*TEXTO APRESENTADO*:
┄┄┄┄┄┄┄┄┄┄

Categoria: Inclusão Financeira

Matéria de Larissa Maia, publicada em 12/09.25, no Valor Invest, sob o título “Com cartões ‘black’, cooperativas acirram busca por clientes; Vale ter?”

Na semana passada, fui surpreendido por uma matéria cujo título chamava atenção: “Uso do Pix estimulou aceitação de cartão de débito, mostra estudo.” Intrigado — e de certa forma incomodado — com a conclusão, decidi ir à fonte. Afinal, será que o Pix realmente estimulou o uso do cartão de débito? Resolvi investigar.
Fui procurar o estudo original e finalmente tive acesso ao documento publicado em setembro de 2024 no site do Banco Central do Brasil, com o título “Payment Technology Complementarities and their Consequences in the Banking Sector: evidence from Brazil’s Pix”.
O trabalho é assinado por José Renato Haas Ornelas, economista do Banco Central do Brasil e professor da FGV, em parceria com Matheus C. Sampaio, pesquisador da Kellogg School of Management da Northwestern University, nos Estados Unidos. Trata-se de um estudo robusto, com metodologia sofisticada e que traz contribuições relevantes para o entendimento do Pix e seus efeitos. Ainda assim, algumas das conclusões divulgadas na imprensa precisam ser vistas com cautela.
O Pix é, sem dúvida, uma das maiores inovações do sistema financeiro brasileiro de todos os tempos. Em apenas 4 anos, transformou a forma como pessoas e empresas movimentam dinheiro, reduziu drasticamente o uso de papel-moeda e se consolidou como o meio de pagamento mais popular do país.

┄┄┄┄┄┄┄┄┄┄

*DADOS REGISTRADOS*:
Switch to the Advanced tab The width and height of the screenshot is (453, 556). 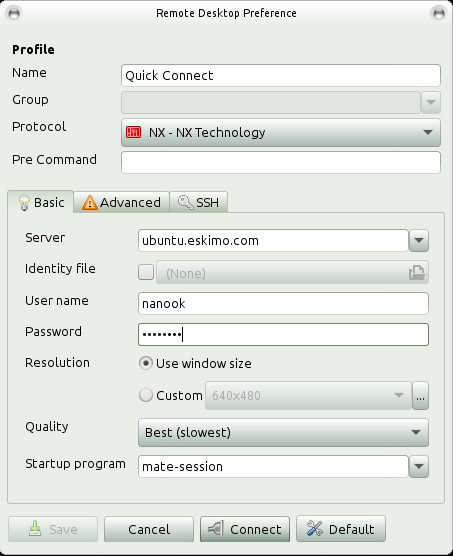tap(122, 202)
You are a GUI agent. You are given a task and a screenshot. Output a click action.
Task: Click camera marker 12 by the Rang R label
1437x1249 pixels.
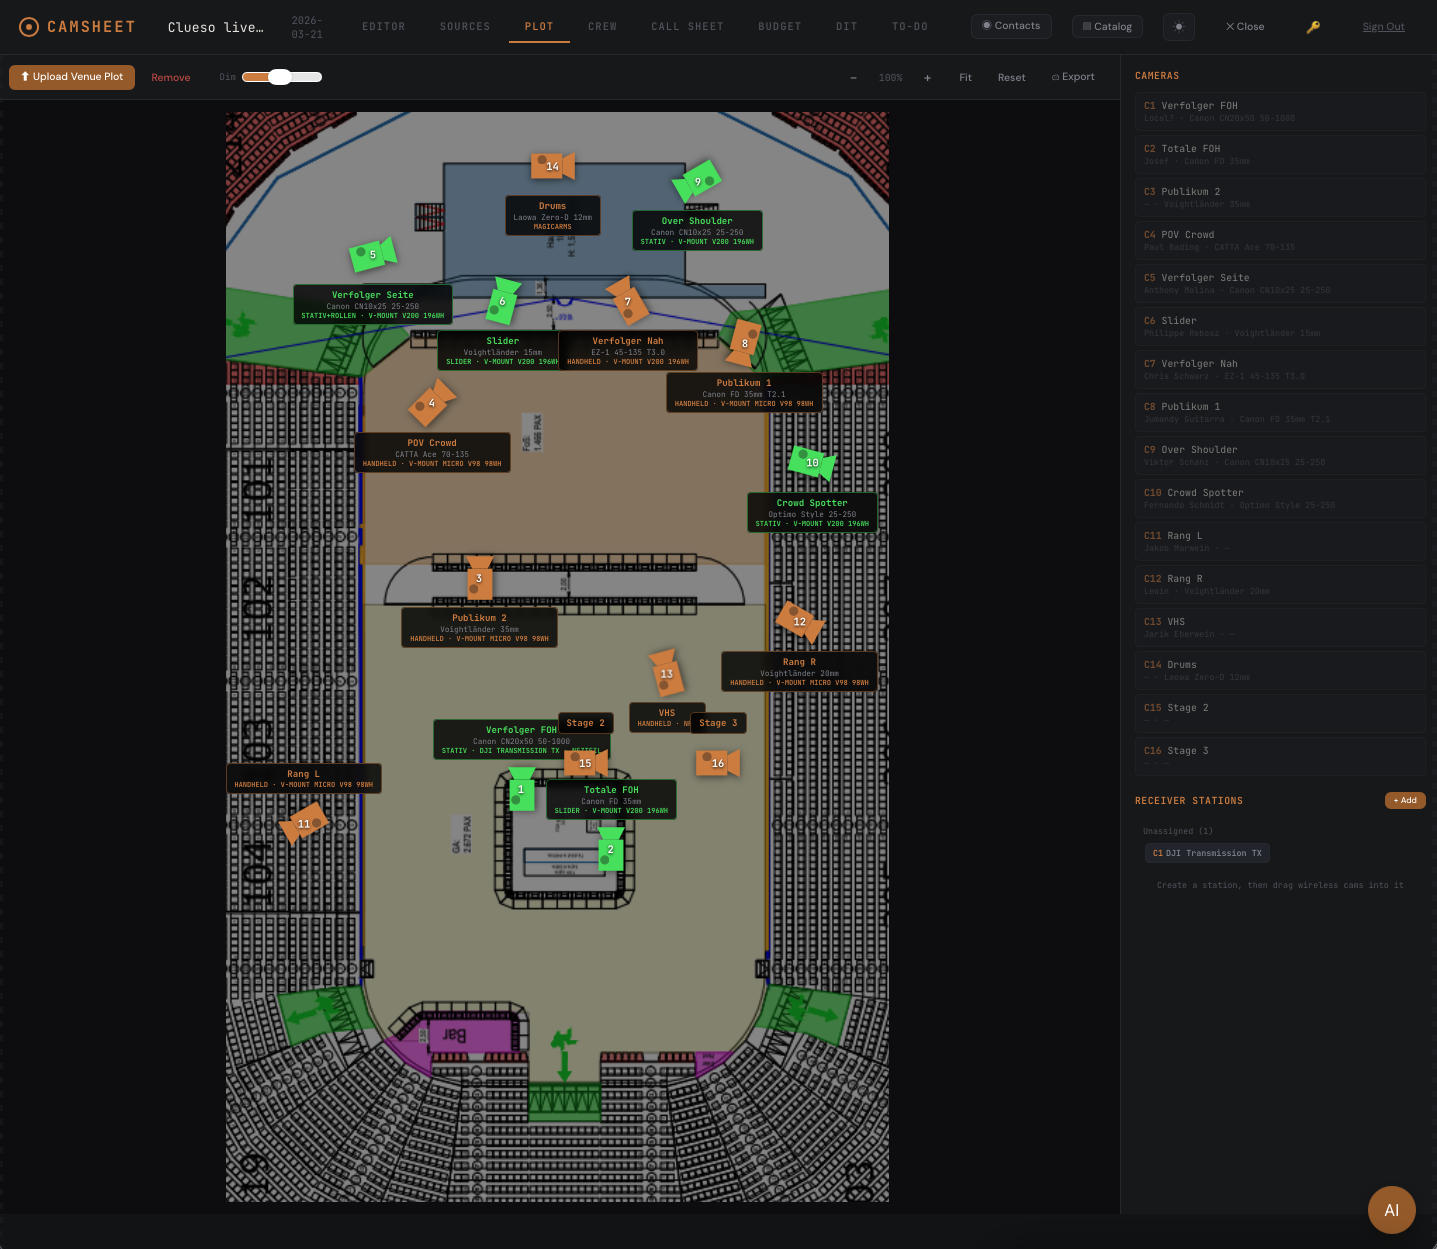799,622
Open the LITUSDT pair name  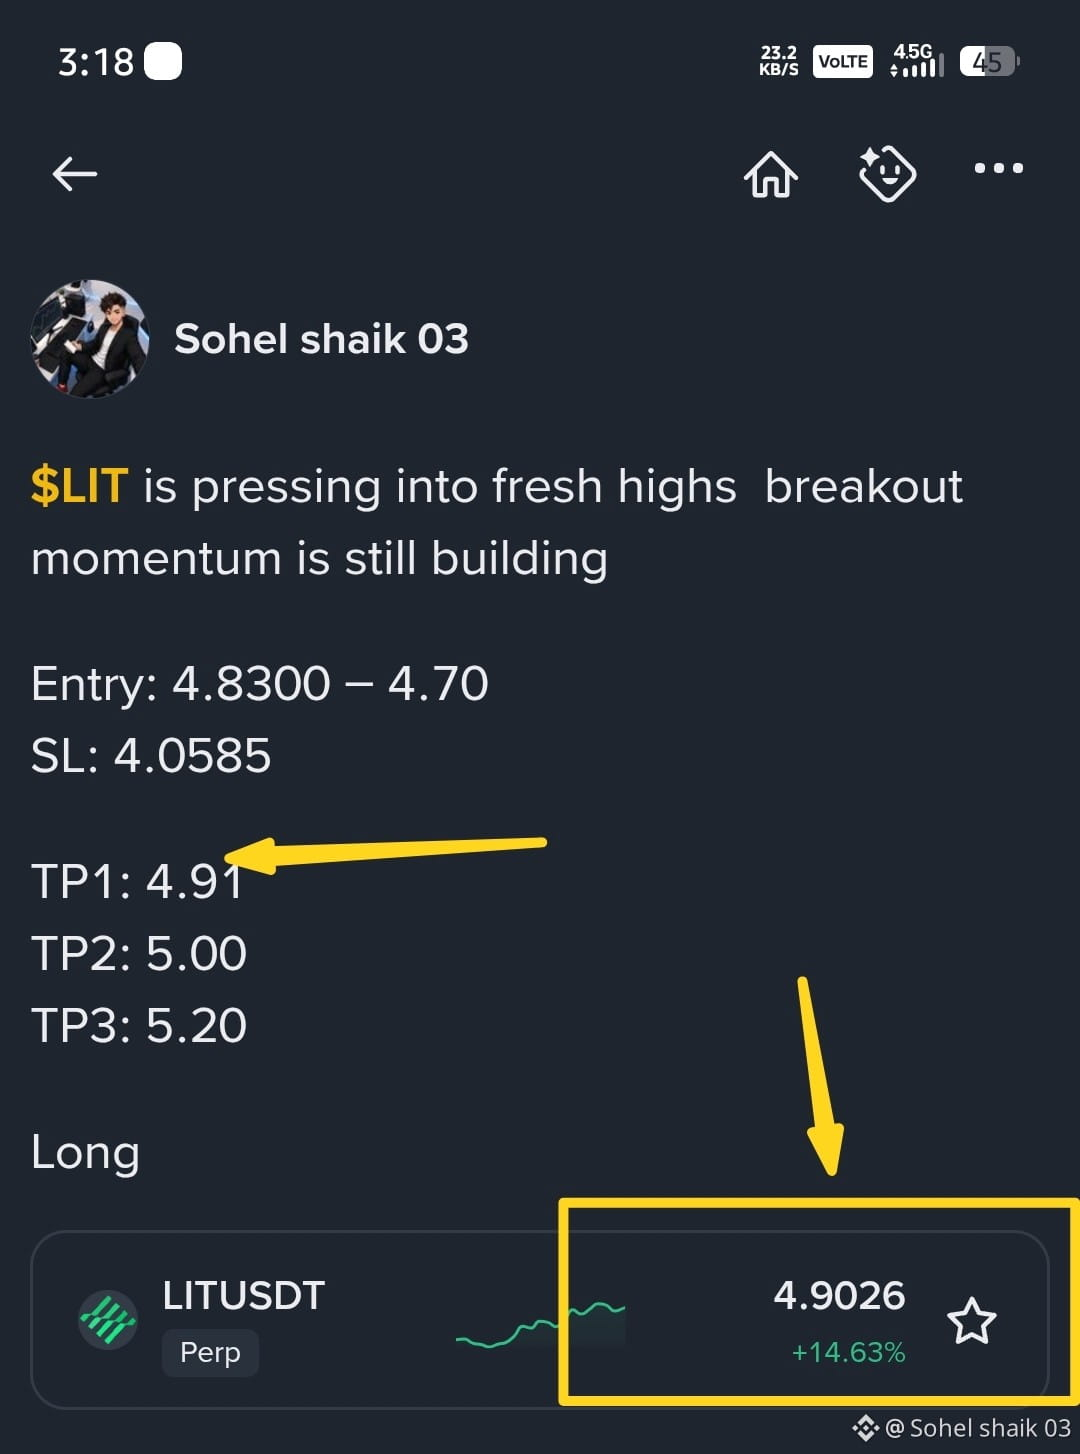point(243,1295)
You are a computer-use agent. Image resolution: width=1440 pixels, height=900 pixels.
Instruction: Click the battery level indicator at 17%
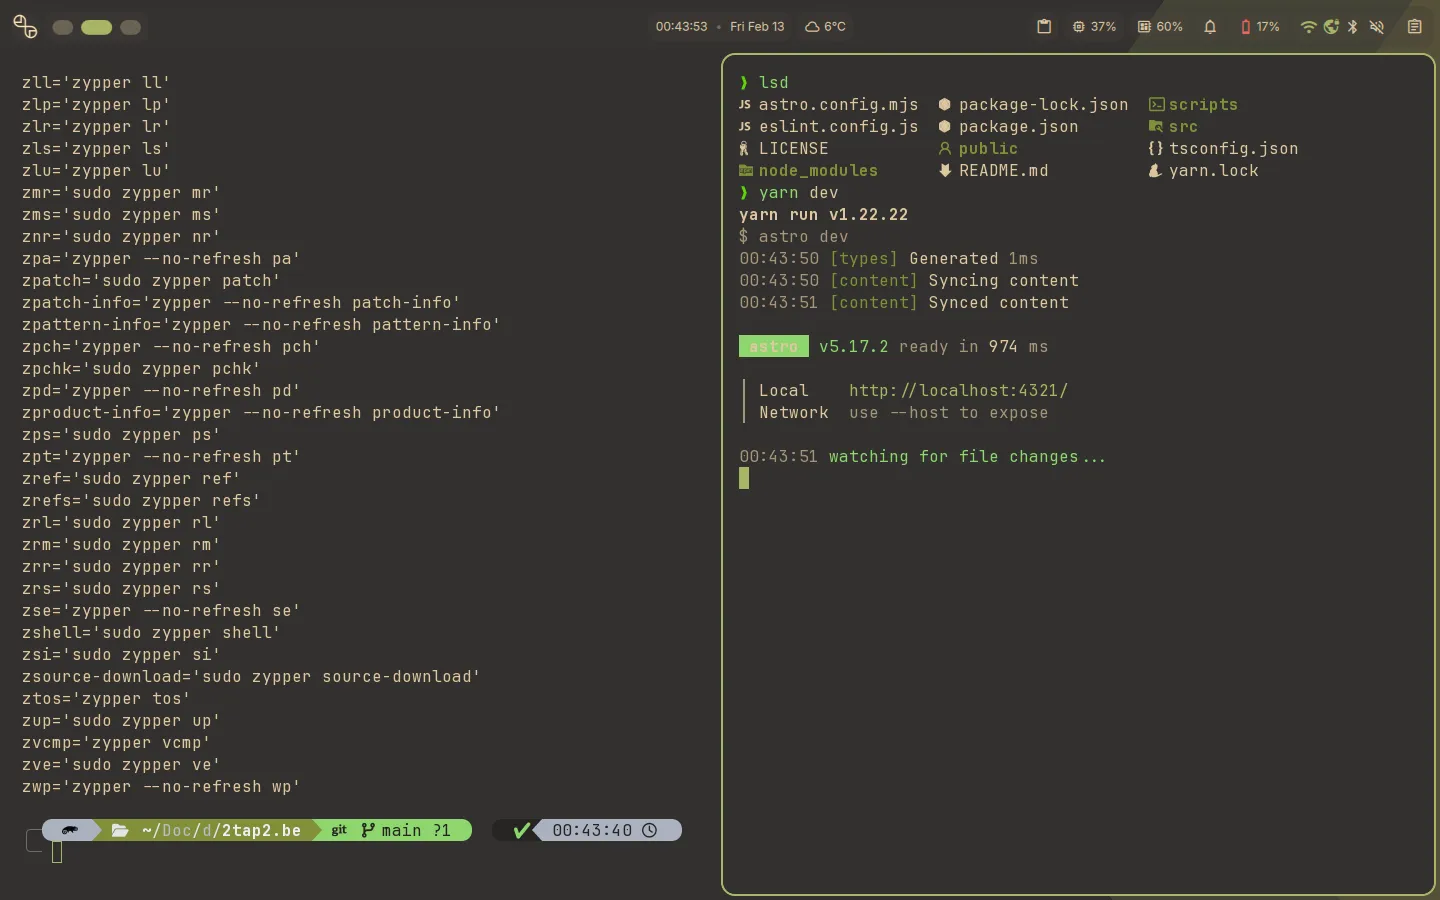point(1259,27)
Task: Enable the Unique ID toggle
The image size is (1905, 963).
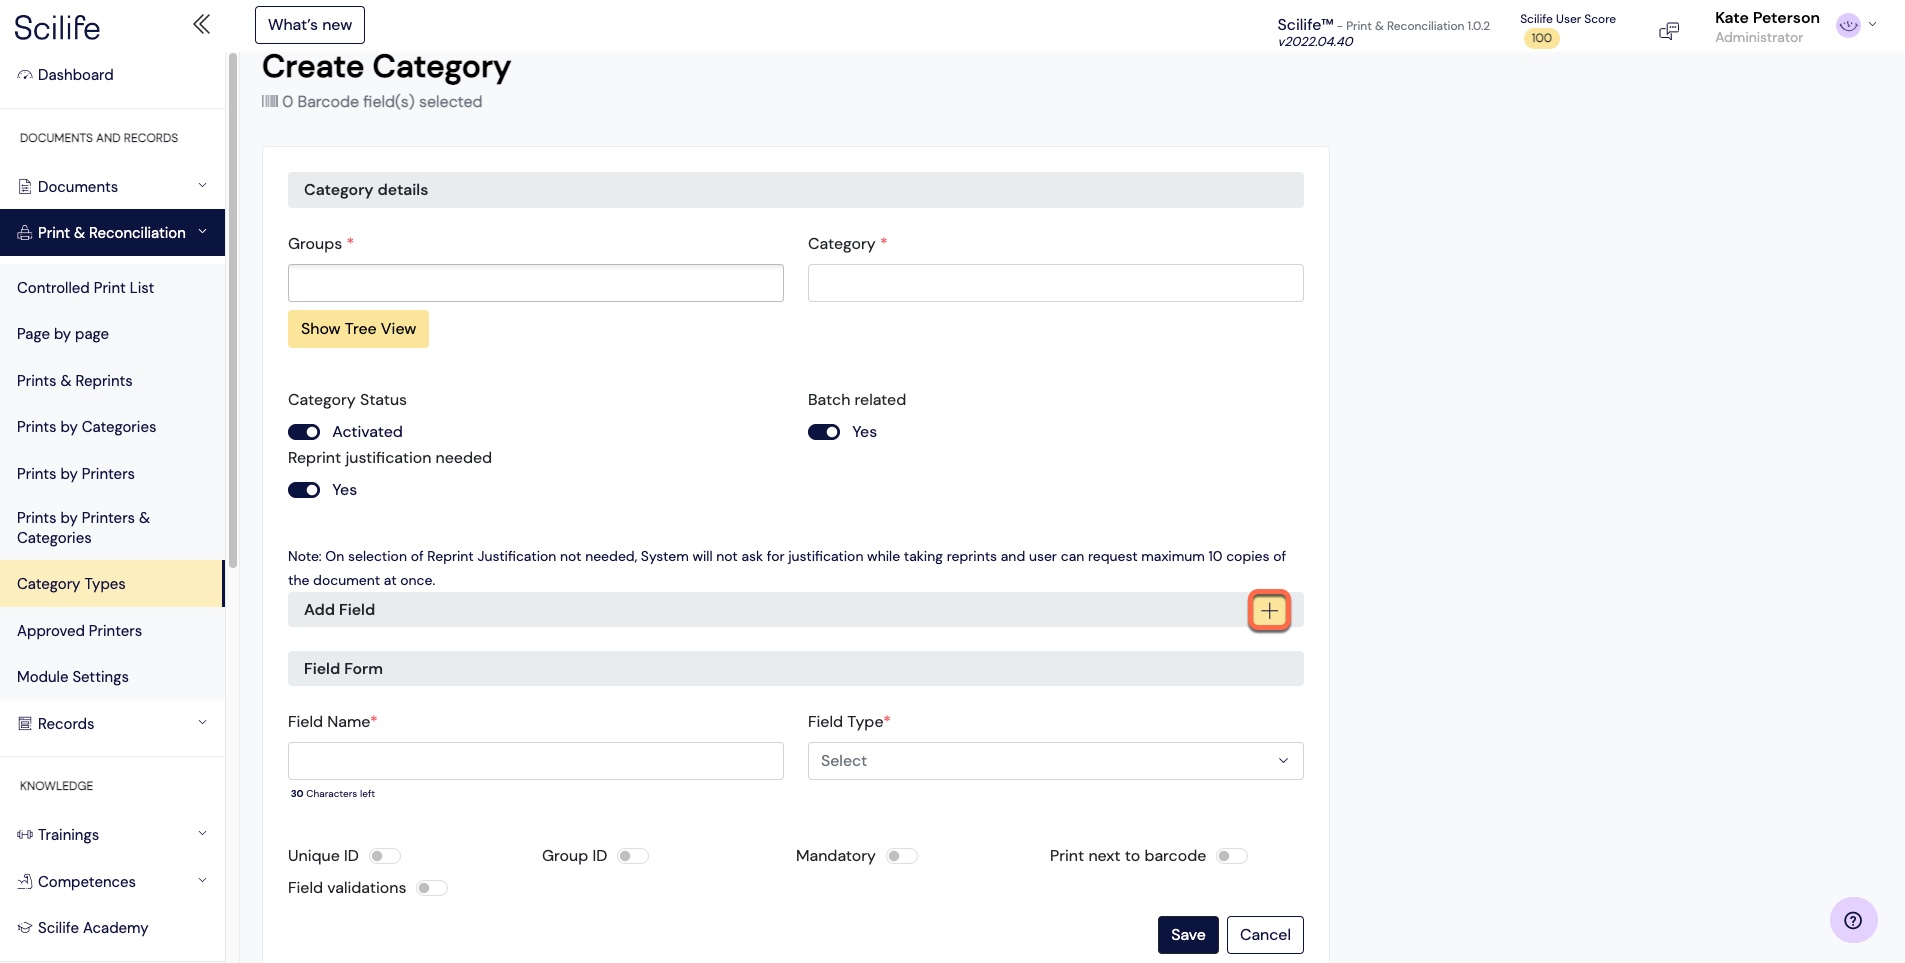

┄┄┄┄┄┄┄┄┄┄

*TAREFAS A REALIZAR*:
(a) Segundo o texto sobre o Pix e o cartão de débito, em que mês e ano o estudo original foi publicado no site do Banco Central do Brasil?
(b) Prossiga com o texto sobre o Pix e o cartão de débito a partir da última frase apresentada.

*RESULTADOS POR TAREFA*:
(a) Em setembro de 2024.

(b)
O estudo em questão conclui que o Pix é complementar, e não substituto, de outros meios de pagamento; que teria impulsionado a aceitação do cartão de débito; que estaria associado a maior bancarização e acesso ao crédito; e que até funcionaria como mecanismo de seguro informal em momentos de crise, como enchentes. São achados relevantes, mas que merecem análise cuidadosa, sobretudo quando olhamos para o contexto histórico e social em que o Pix foi lançado.
Três pontos merecem atenção::
- O contexto ignorado: a pandemia da Covid-19
O Pix foi lançado em novembro de 2020, em plena pandemia da Covid-19. Esse detalhe é decisivo. A crise sanitária transformou radicalmente os hábitos de consumo e pagamento no Brasil.
Com lojas físicas fechadas, milhões de brasileiros passaram a comprar pela internet. Até então, o comércio eletrônico aceitava basicamente cartão de crédito e boleto. O cartão de débito não fazia parte dessa realidade. Foi nesse ambiente que o e-commerce explodiu, que empresas se digitalizaram às pressas e que programas de auxílio emergencial abriram milhões de contas digitais.
Ignorar esse choque histórico enfraquece a hipótese central do estudo — a de que, “se nada tivesse mudado além do Pix, os efeitos observados poderiam ser atribuídos a ele.” Na prática, muita coisa mudou. A pandemia, por si só, já explicaria boa parte da aceleração da digitalização financeira.
- A aceitação do cartão de débito: um resultado frágil
O estudo também aponta que um aumento no número de usuários do Pix teria levado a maior aceitação de cartões de débito. Mas a base de dados utilizada não permite sustentar essa conclusão com segurança.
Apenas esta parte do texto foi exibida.